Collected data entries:
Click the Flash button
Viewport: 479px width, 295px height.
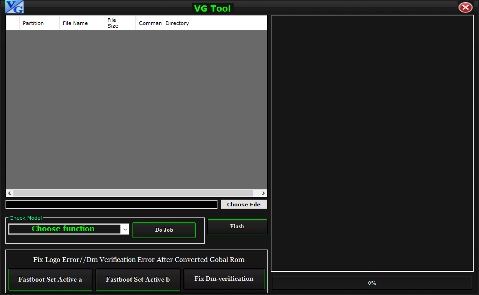pos(237,226)
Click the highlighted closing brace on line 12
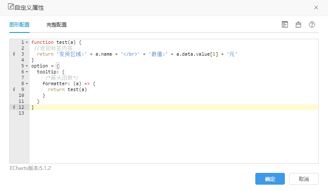 tap(33, 107)
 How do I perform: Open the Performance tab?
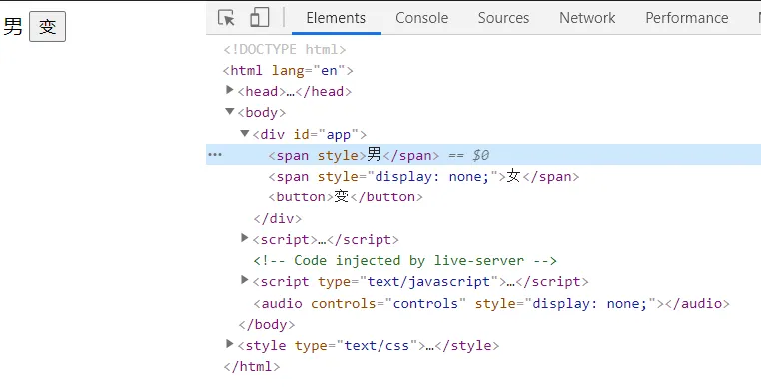687,18
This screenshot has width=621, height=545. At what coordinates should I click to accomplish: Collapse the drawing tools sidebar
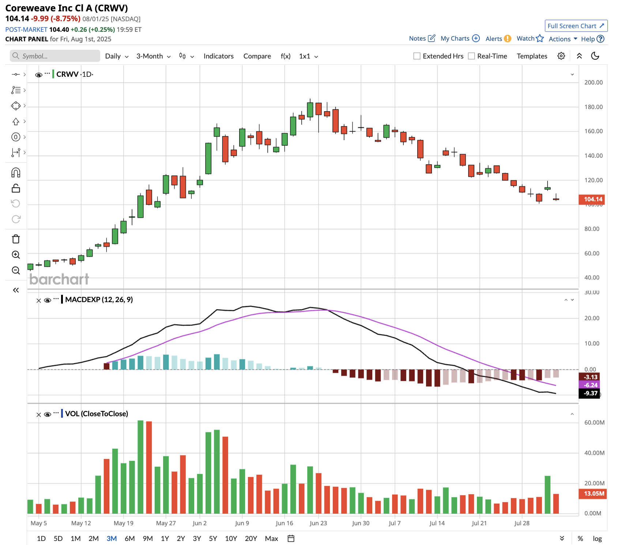tap(16, 290)
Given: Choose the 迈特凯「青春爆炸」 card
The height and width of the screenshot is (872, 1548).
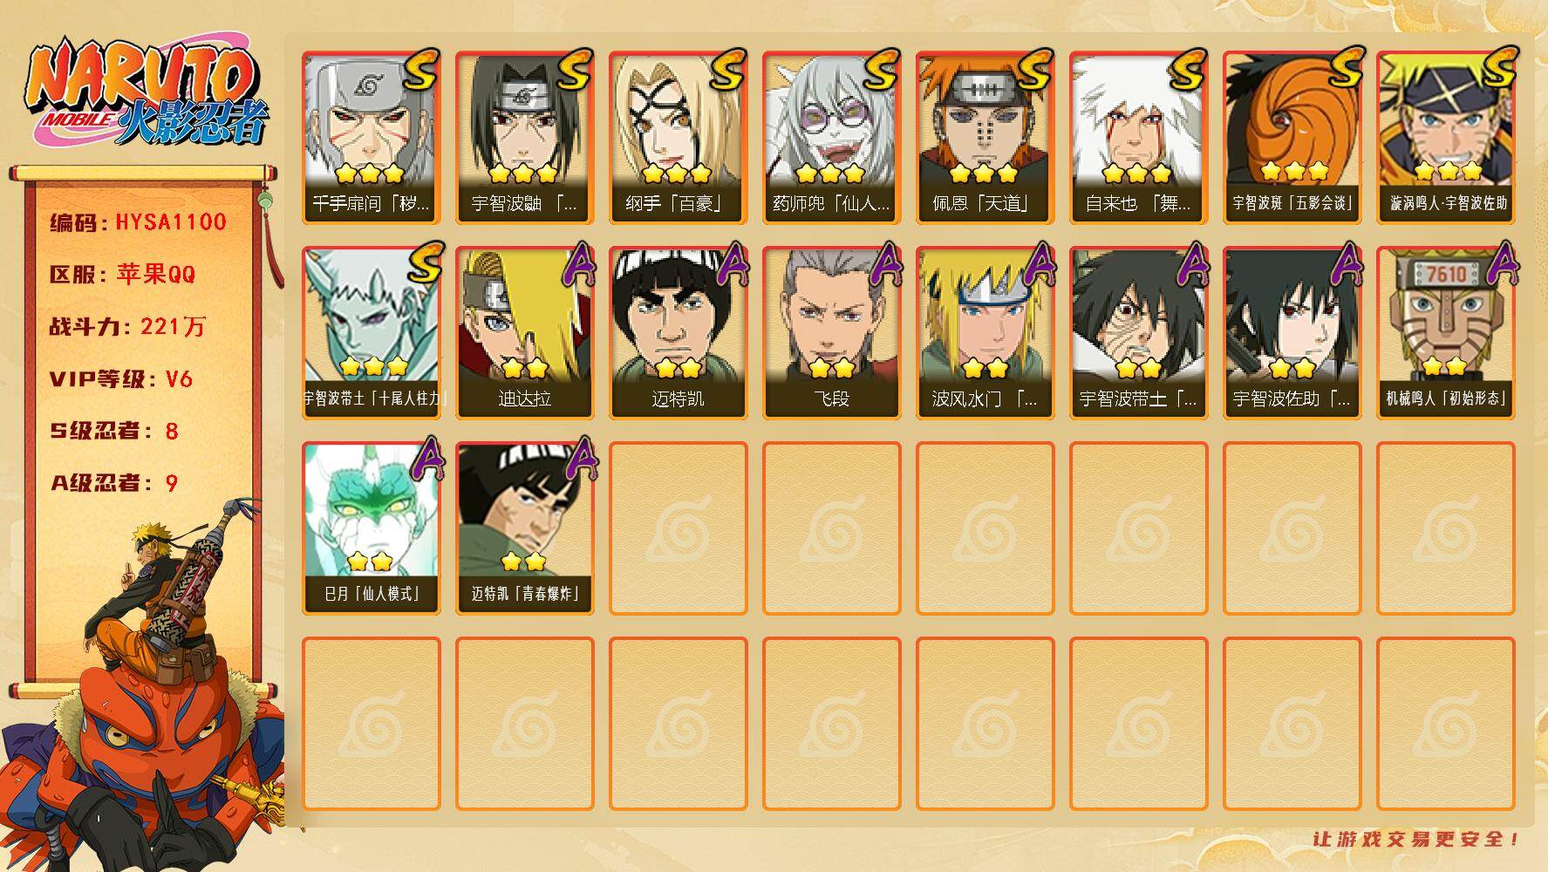Looking at the screenshot, I should [x=524, y=528].
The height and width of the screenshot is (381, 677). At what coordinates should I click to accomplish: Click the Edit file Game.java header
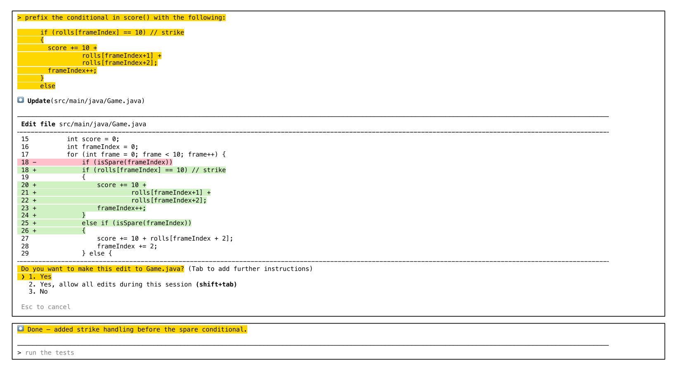pos(83,124)
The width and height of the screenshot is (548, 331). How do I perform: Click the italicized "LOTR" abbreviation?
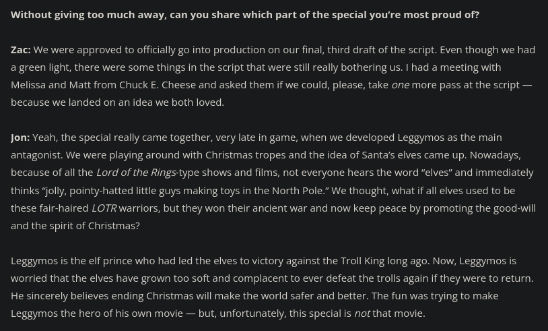click(104, 208)
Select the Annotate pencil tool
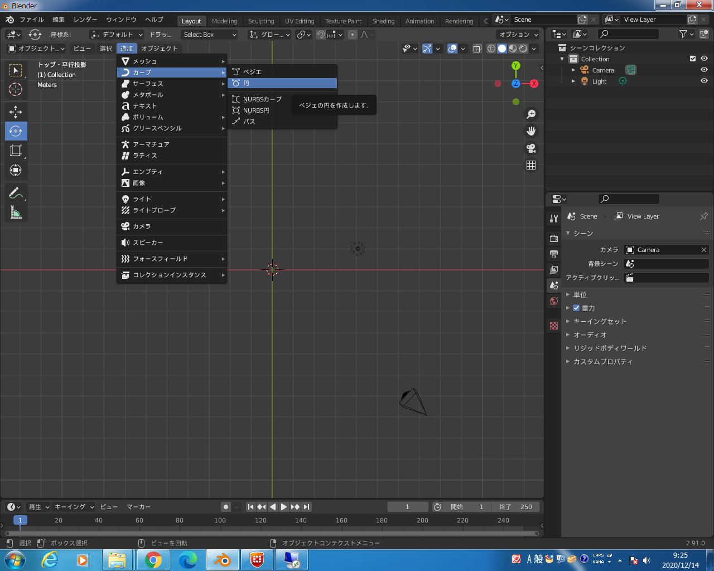714x571 pixels. click(16, 193)
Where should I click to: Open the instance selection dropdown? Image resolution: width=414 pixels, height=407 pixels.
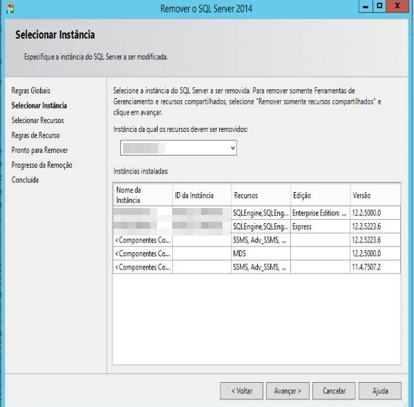178,148
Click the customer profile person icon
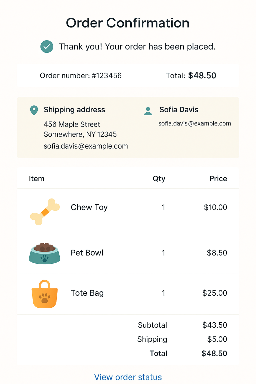Viewport: 256px width, 384px height. pyautogui.click(x=148, y=111)
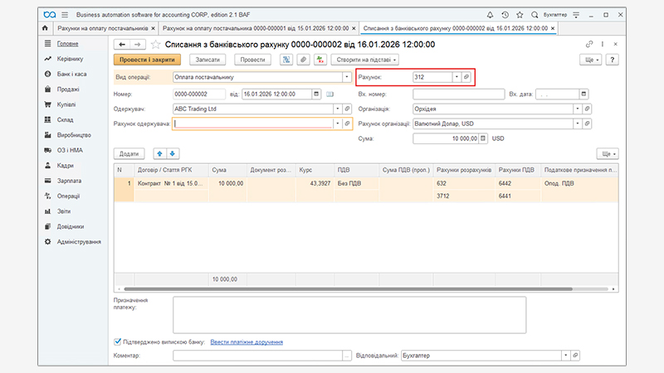Mark document as favorite with star
664x373 pixels.
pyautogui.click(x=155, y=45)
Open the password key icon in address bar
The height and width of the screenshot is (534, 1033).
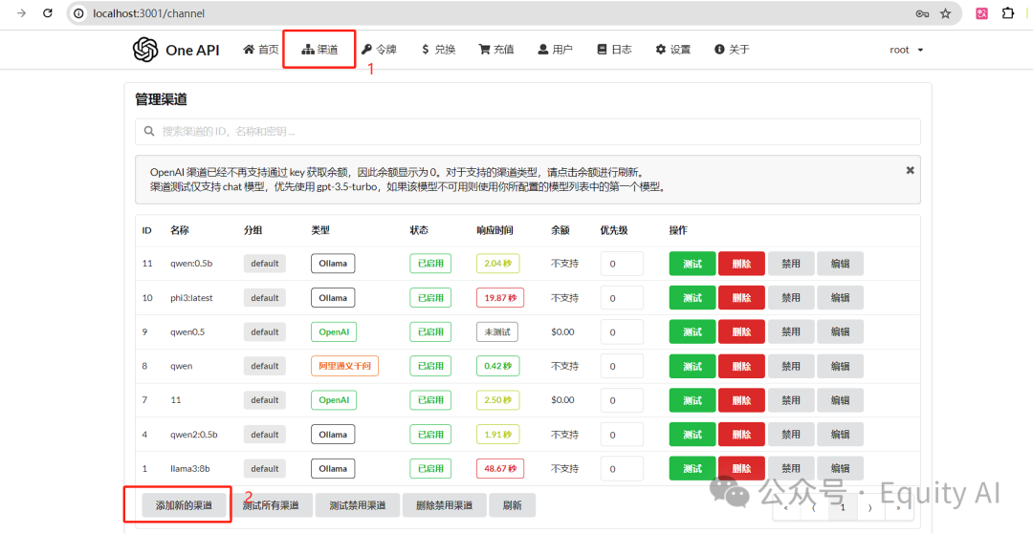[922, 13]
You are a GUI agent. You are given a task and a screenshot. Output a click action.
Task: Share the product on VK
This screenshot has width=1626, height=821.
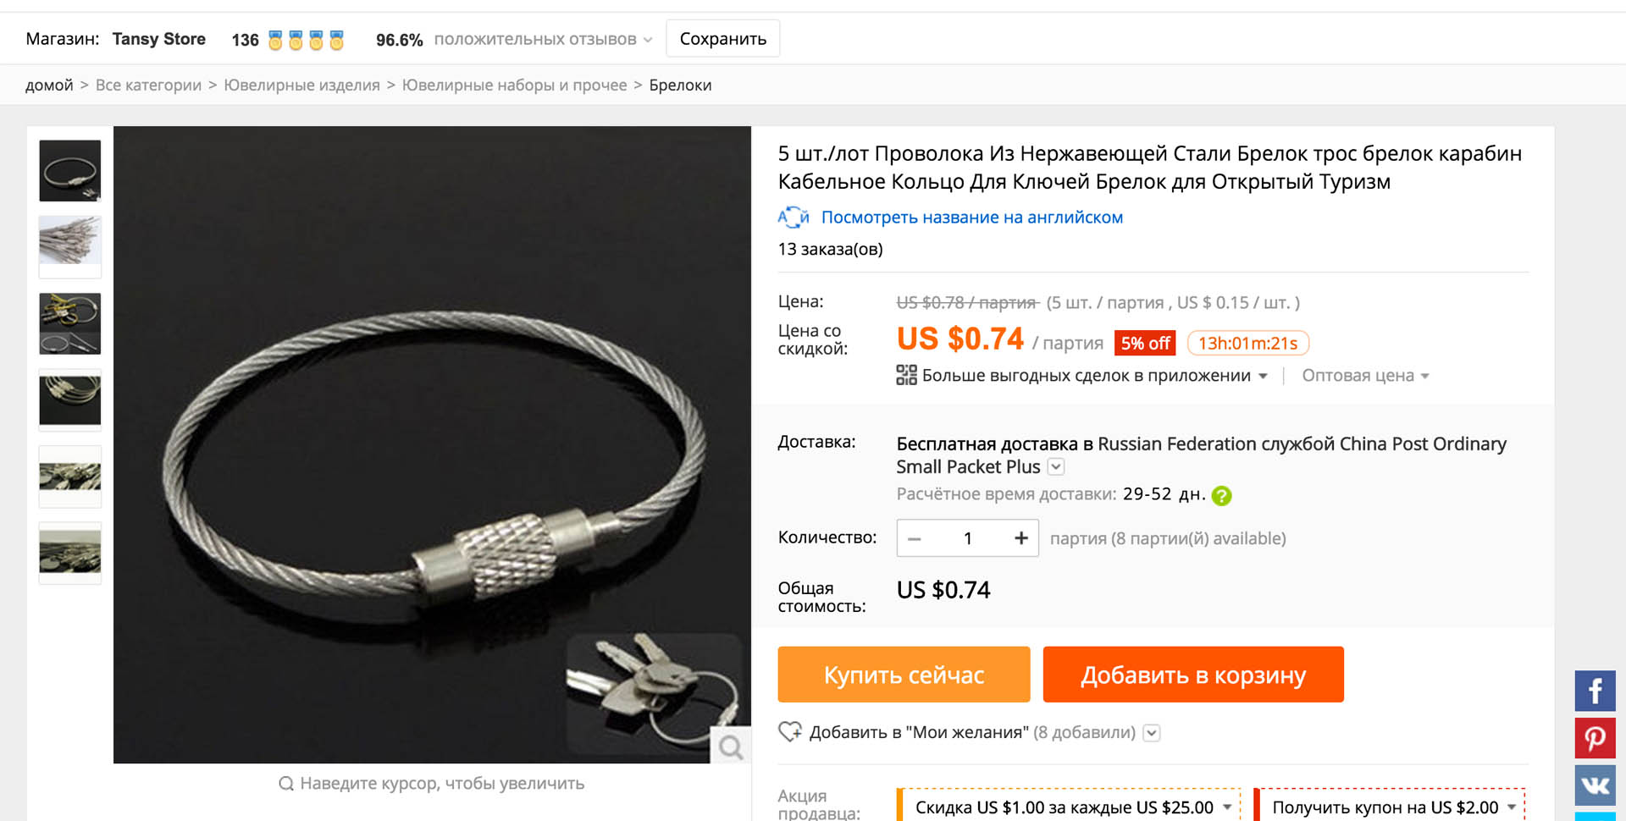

- _Try it_
Copy exactly the lines that begin at the one containing "Viewport: 479px width, 295px height." and end at the last line of the records, both included, omitting the pictures.

- _Solution below_
Viewport: 479px width, 295px height.
pos(237,226)
Click the highlighted closing brace on line 12
 tap(33, 107)
 How do I perform: Open the Performance tab?
687,18
This screenshot has width=621, height=545. At what coordinates should I click to accomplish: Collapse the drawing tools sidebar
tap(16, 290)
Given: Choose the 迈特凯「青春爆炸」 card
The height and width of the screenshot is (872, 1548).
Looking at the screenshot, I should [x=524, y=528].
The height and width of the screenshot is (381, 677). At what coordinates should I click to accomplish: Click the Edit file Game.java header
pos(83,124)
The width and height of the screenshot is (548, 331). How do I perform: Click the italicized "LOTR" abbreviation?
click(104, 208)
Select the Annotate pencil tool
714x571 pixels. click(16, 193)
Where should I click to: Open the instance selection dropdown? Image resolution: width=414 pixels, height=407 pixels.
178,148
Click the customer profile person icon
Viewport: 256px width, 384px height. pyautogui.click(x=148, y=111)
Mark document as favorite with star
664x373 pixels.
pyautogui.click(x=155, y=45)
Open the password key icon in address bar
The height and width of the screenshot is (534, 1033).
[922, 13]
You are a GUI agent. You are given a task and a screenshot. Output a click action.
Task: Share the product on VK
This screenshot has width=1626, height=821.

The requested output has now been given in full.